Sam Gentle.com

Consistency vs evolution

I've noticed over the course of writing these posts that there's a certain evolutionary effect at play. Over time, I seem to have picked up some habits, dropped others, and sometimes picked up and then dropped a habit shortly after. Some of those were deliberate experiments, like my ill-fated dalliance with brevity, but mostly they just sort of happened.

But, digging into that a little further, the reason these changes have a chance to take hold is because I'm not terribly consistent with my format. Unlike a newspaper column or something where every one follows the same pattern, I seem to change things fairly frequently, even if they're minor things. This has the downside that it may not be easy to predict or rely on certain features of what I'm doing, but the upside is that this kind of constant mutation provides a fertile ground for evolutionary improvements.

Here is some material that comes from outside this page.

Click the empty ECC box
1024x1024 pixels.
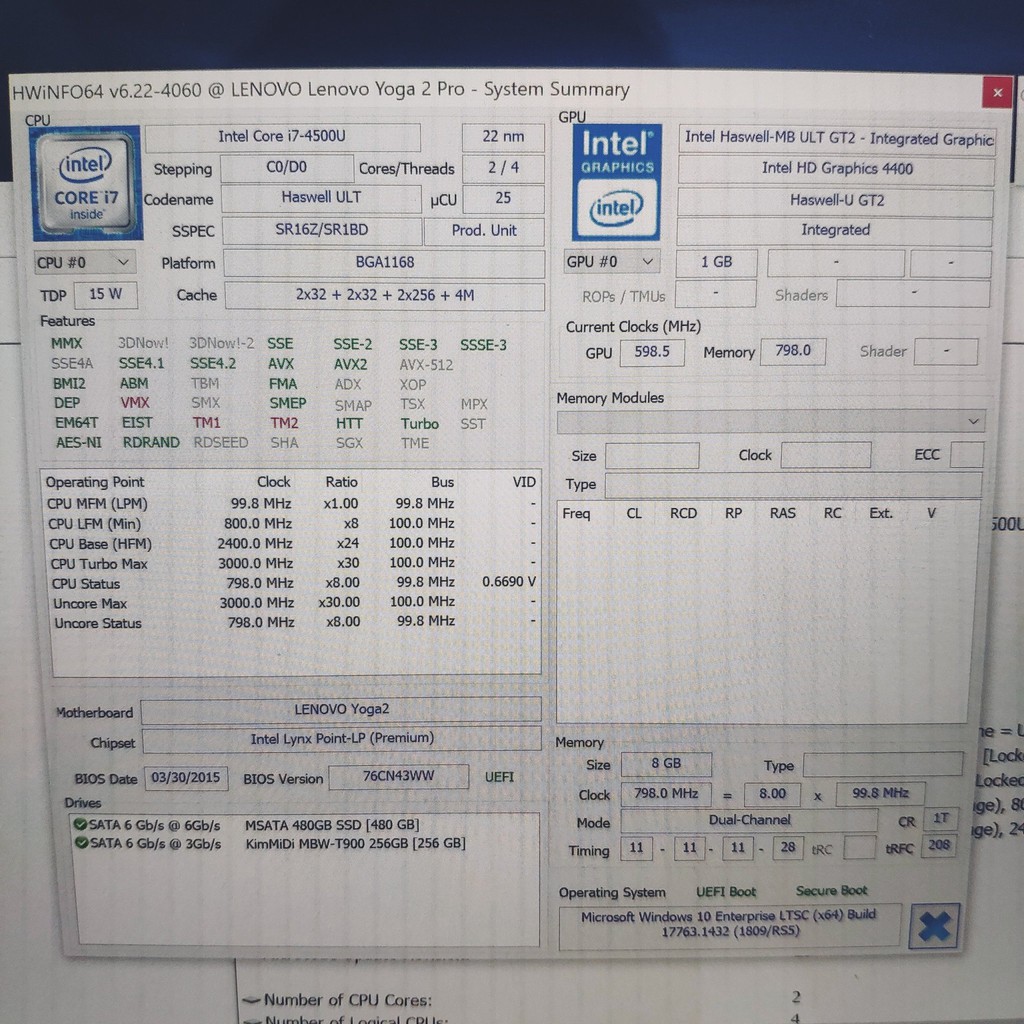[966, 455]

And I see that tradeoff – consistency vs evolution – as a general one. Often you find comfort in things around you being predictable, like a long-running TV show, or the behaviour of an old friend. And it's certainly a virtue to be reliable and consistent, at least in many areas. But, fundamentally, if you commit to doing something a certain way, you commit to stopping its evolution. Sometimes that might seem worth it, but I wonder who can really say "this is my environment, and I'll never need to adapt to another"?

Luckily, it seems like consistency is a fundamentally difficult thing for us to achieve. I once heard that if you want to develop your own style, a good strategy is to just copy people you like. You won't be able to do it exactly, and your poor imitation of their style becomes a good representation of your own style. I also can't help but observe the strange way that we seem to stumble once in every hundred thousand steps or so, even after walking for decades. You'd think, of all things, that would be a good time to call it quits and stop iterating.

Yet we don't – or, can't – and I suspect that even today your gait is some miniscule degree more efficient than it was the day before.